We study art and artists using old art calendars. We hang works by a particular artist each month, discussing the paintings and the artists.
Take advantage of NPR and other radio stations. Listen to classical music all the time, studying the lives of composers at the same time.
Call local colleges and ask if there are any international students who would like a home-cooked meal with an American family.
Volunteer at the nursing home. We have met natives of several different European countries in a small Midwestern nursing home (I won't embarrass myself by trying to spell them).
Read, read, read. Spend lots of time at the local library. Once we lived in a home that was not was not very near to any library. Paying the extra fee for a library card was my birthday present from husband and I loved it.
Every once in a while the older children and I get out the Shakespeare and read it aloud together, each taking a few parts.
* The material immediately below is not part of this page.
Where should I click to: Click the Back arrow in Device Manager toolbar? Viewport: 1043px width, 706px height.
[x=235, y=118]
My husband chooses a different classic to read aloud to the kidlets at bedtime. He's done Pilgrim's Progress, Farmer Boy, Bread and Butter Indian, some of the Childhood of Famous American books, and many, many more.
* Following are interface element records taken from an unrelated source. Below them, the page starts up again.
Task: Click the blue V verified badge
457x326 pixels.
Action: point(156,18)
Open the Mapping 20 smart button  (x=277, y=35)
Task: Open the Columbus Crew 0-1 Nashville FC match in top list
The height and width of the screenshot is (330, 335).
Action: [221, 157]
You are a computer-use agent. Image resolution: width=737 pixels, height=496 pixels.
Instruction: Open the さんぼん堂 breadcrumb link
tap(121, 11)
Vacations? As a military family every time we moved we tried to make part of the move include visiting an interesting spot. We did stay in two locations for five years each so we took lots of short jaunts to places of historical or environmental interest. We prefer camping to staying in motels (family size, again. With a family this large most hotels want us to pay for two rooms.
Have poetry recitations at home.
Plant a garden, perhaps an historical herb garden.
Collect sea shells, stones, or pressed flowers - label them with their Latin names.
Many libraries in larger cities like Chicago and Boston hold passes to museums and other educational attractions, and sign them out to local residents.
If you live near a college, look into their music and drama productions. Sometimes tickets are very inexpensive. Sometimes you can attend rehearsals for free.
Host a hymn singing.
And, as I said, read, read, read. Discuss what you read together. And then read some more.